## INPUT MATERIAL
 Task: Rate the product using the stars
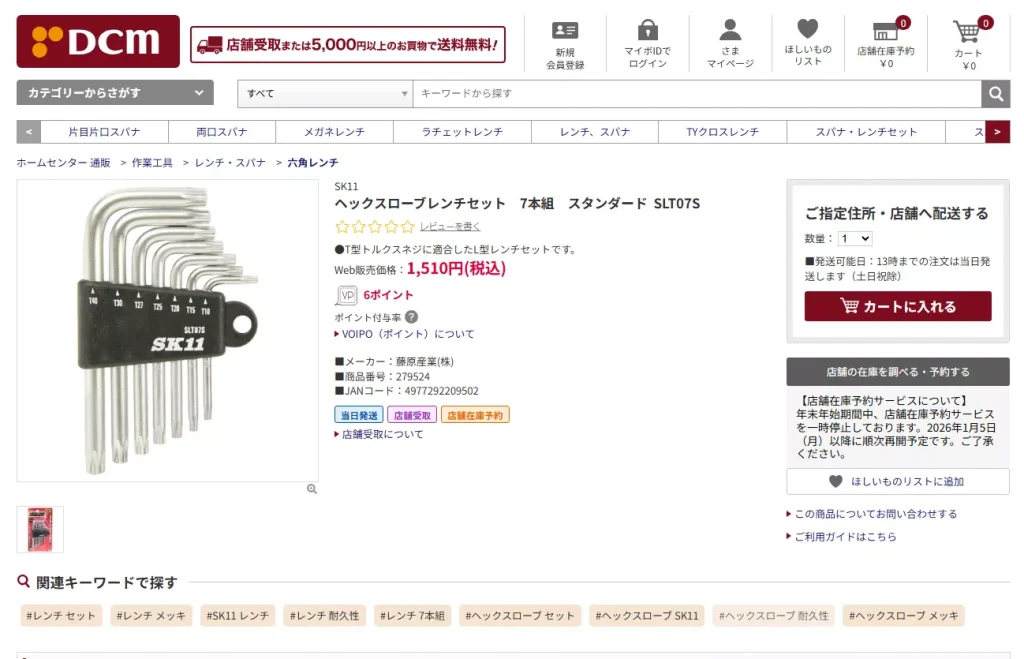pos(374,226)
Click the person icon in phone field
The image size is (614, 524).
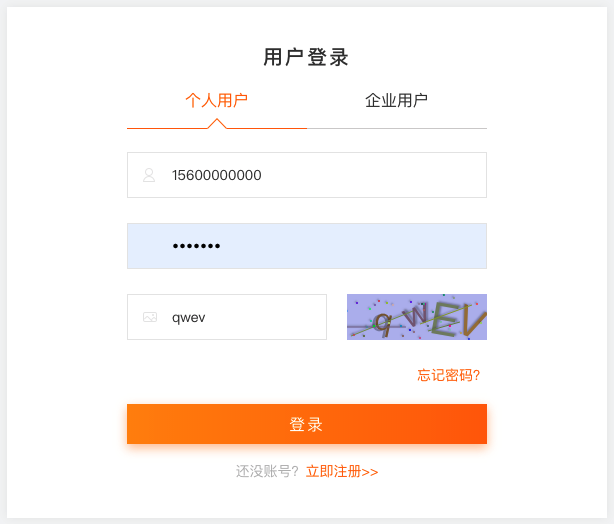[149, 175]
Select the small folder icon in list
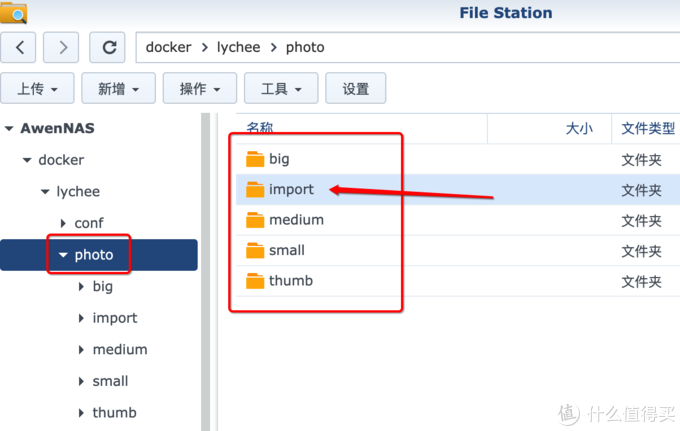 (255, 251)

...

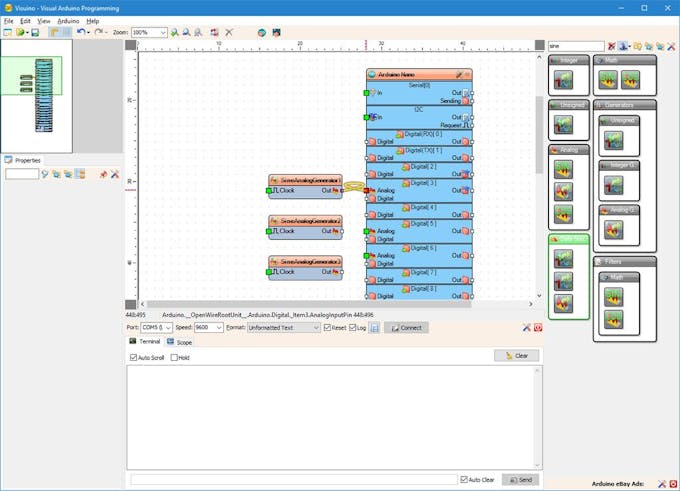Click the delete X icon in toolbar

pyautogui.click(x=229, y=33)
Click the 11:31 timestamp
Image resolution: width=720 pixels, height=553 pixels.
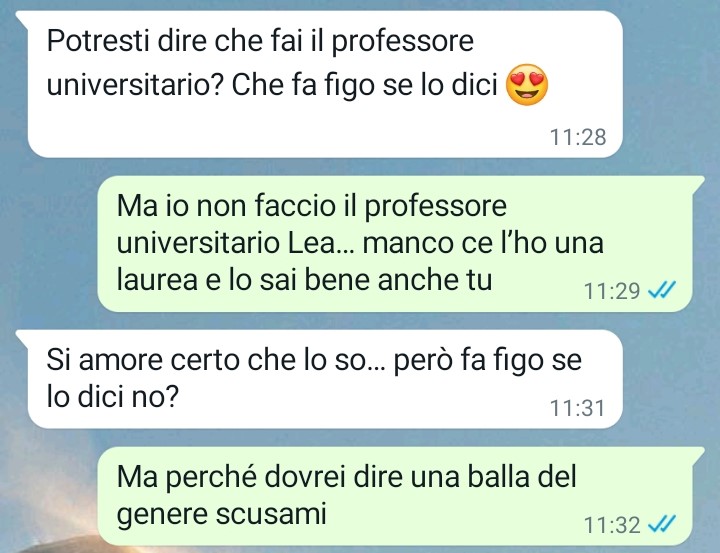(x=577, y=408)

---

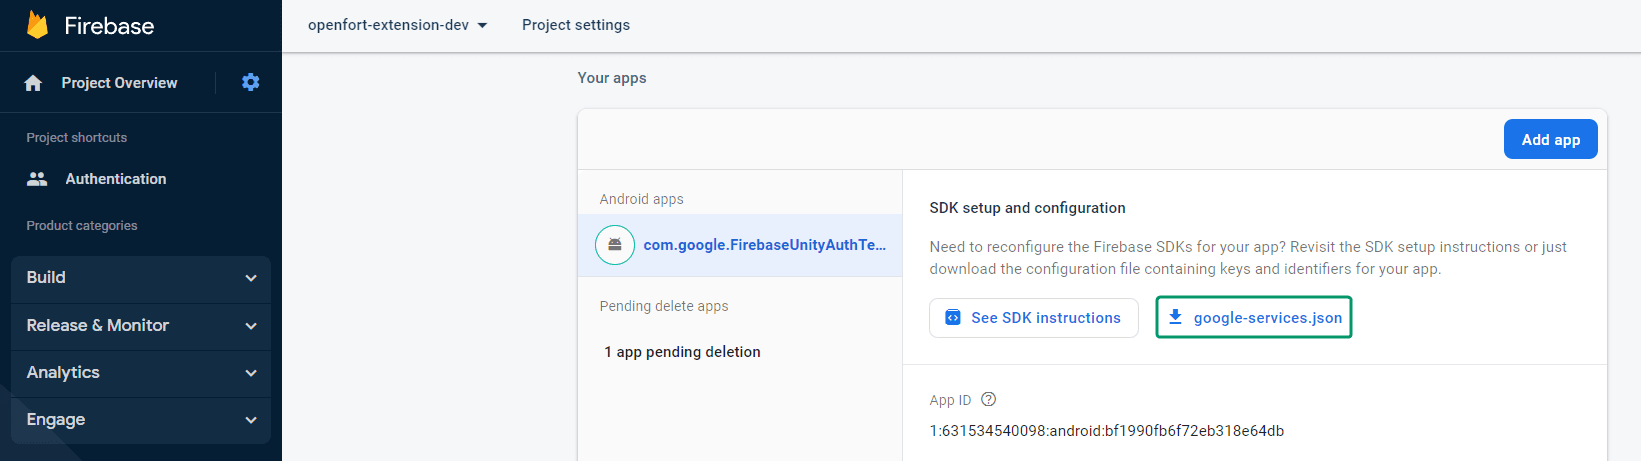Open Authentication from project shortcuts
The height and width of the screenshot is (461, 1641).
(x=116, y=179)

## WRITTEN TASK
Please swap "screenshot" for "image" in the items starting with the line with "Open Authentication from project shortcuts" and going on through the line with "(x=116, y=179)", leaving everything else unchanged. Give back only those lines, without the pictures.

## THE REPLY
Open Authentication from project shortcuts
The height and width of the image is (461, 1641).
(x=116, y=179)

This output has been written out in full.